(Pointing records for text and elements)
━━━━
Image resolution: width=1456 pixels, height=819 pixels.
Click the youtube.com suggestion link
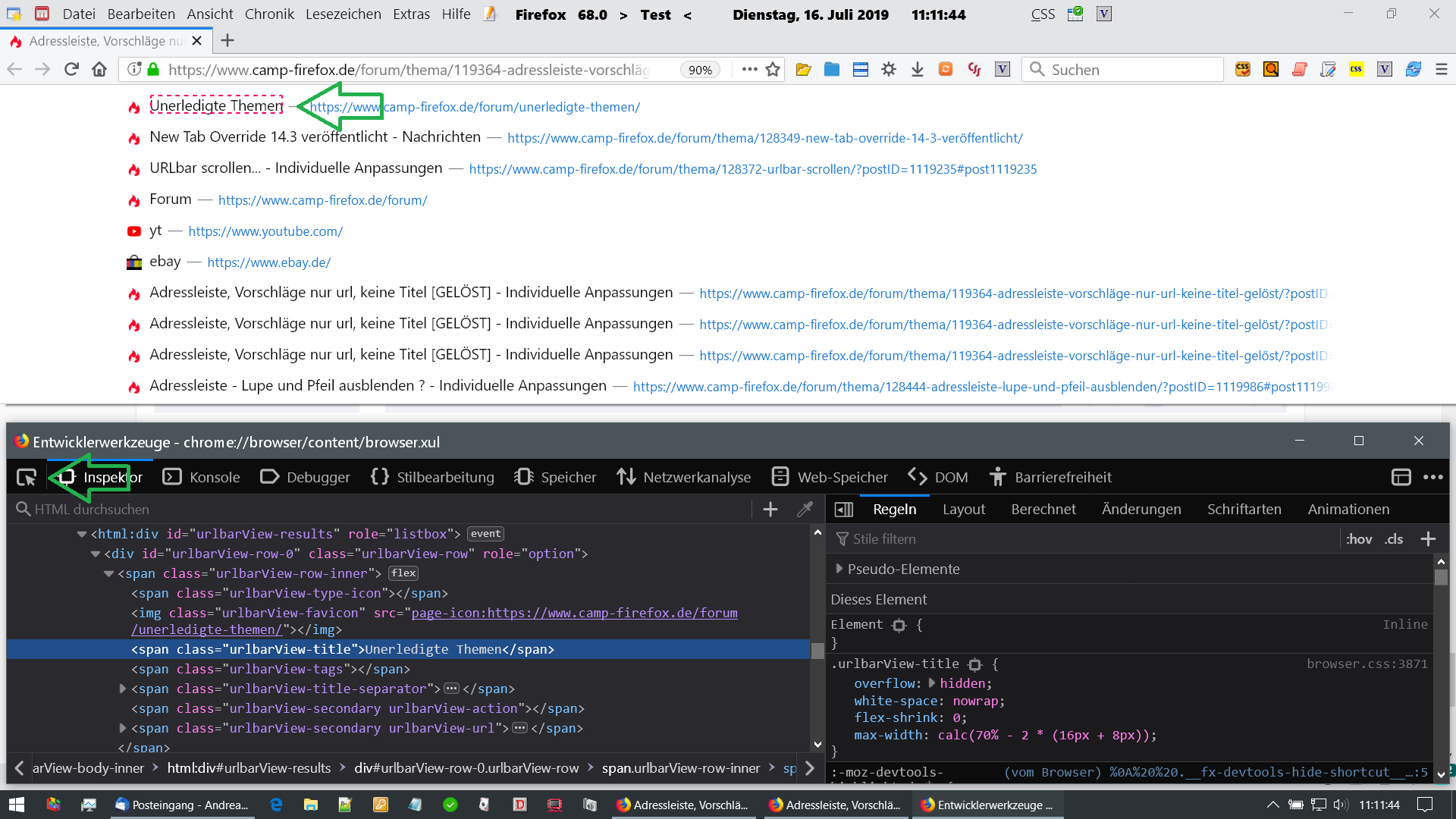265,231
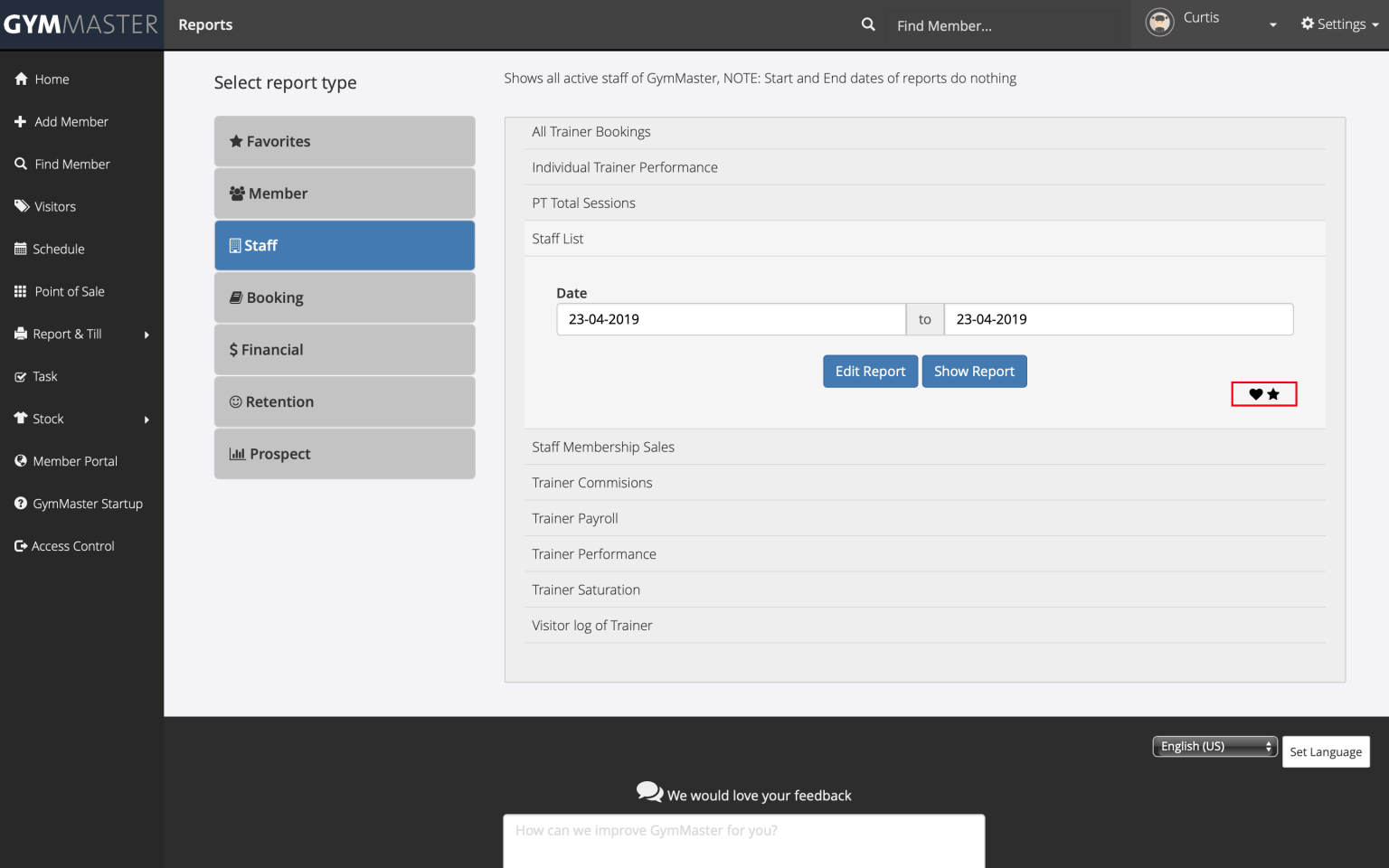
Task: Toggle the star favorite icon for Staff List
Action: click(x=1273, y=394)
━━━━
Written problem: Write out every line of the data above word for word, but leave out the pictures.

Exercise result:
Image resolution: width=1456 pixels, height=819 pixels.
Click the youtube.com suggestion link
265,231
Task: Toggle the star favorite icon for Staff List
Action: click(x=1273, y=394)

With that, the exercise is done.